>> Start GIVEN ENTRIES

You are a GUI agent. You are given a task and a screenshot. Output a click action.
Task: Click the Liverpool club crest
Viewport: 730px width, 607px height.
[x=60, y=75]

>> End GIVEN ENTRIES
>> Start GIVEN ENTRIES

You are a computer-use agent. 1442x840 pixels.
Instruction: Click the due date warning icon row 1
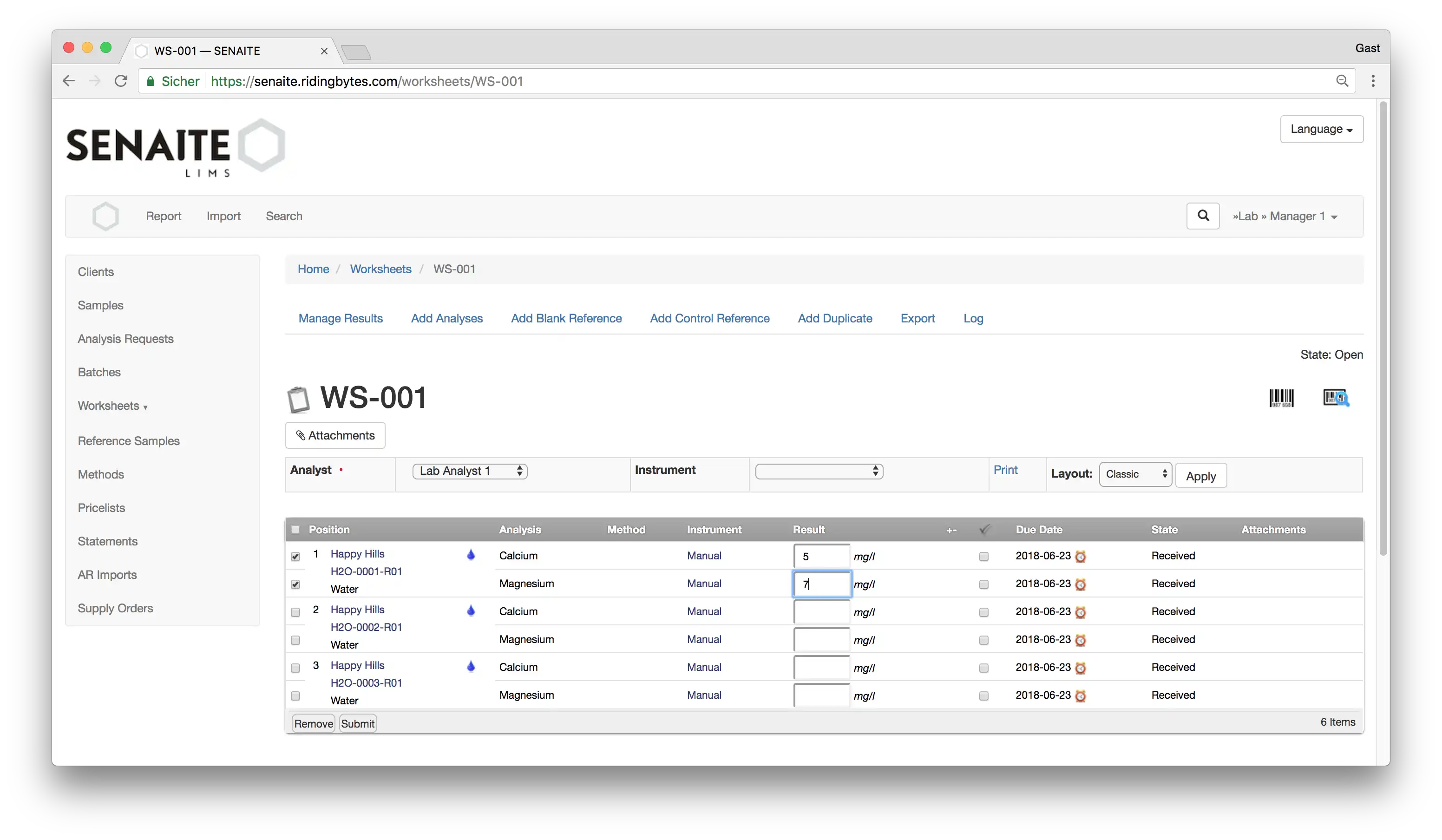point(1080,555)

>> End GIVEN ENTRIES

> [TASK DIRECTIONS]: Print everything from the line containing "You are a GUI" down to the line containing "[x=60, y=75]", with both of those lines included.

> [WRITTEN RESPONSE]:
You are a GUI agent. You are given a task and a screenshot. Output a click action.
Task: Click the Liverpool club crest
Viewport: 730px width, 607px height.
[x=60, y=75]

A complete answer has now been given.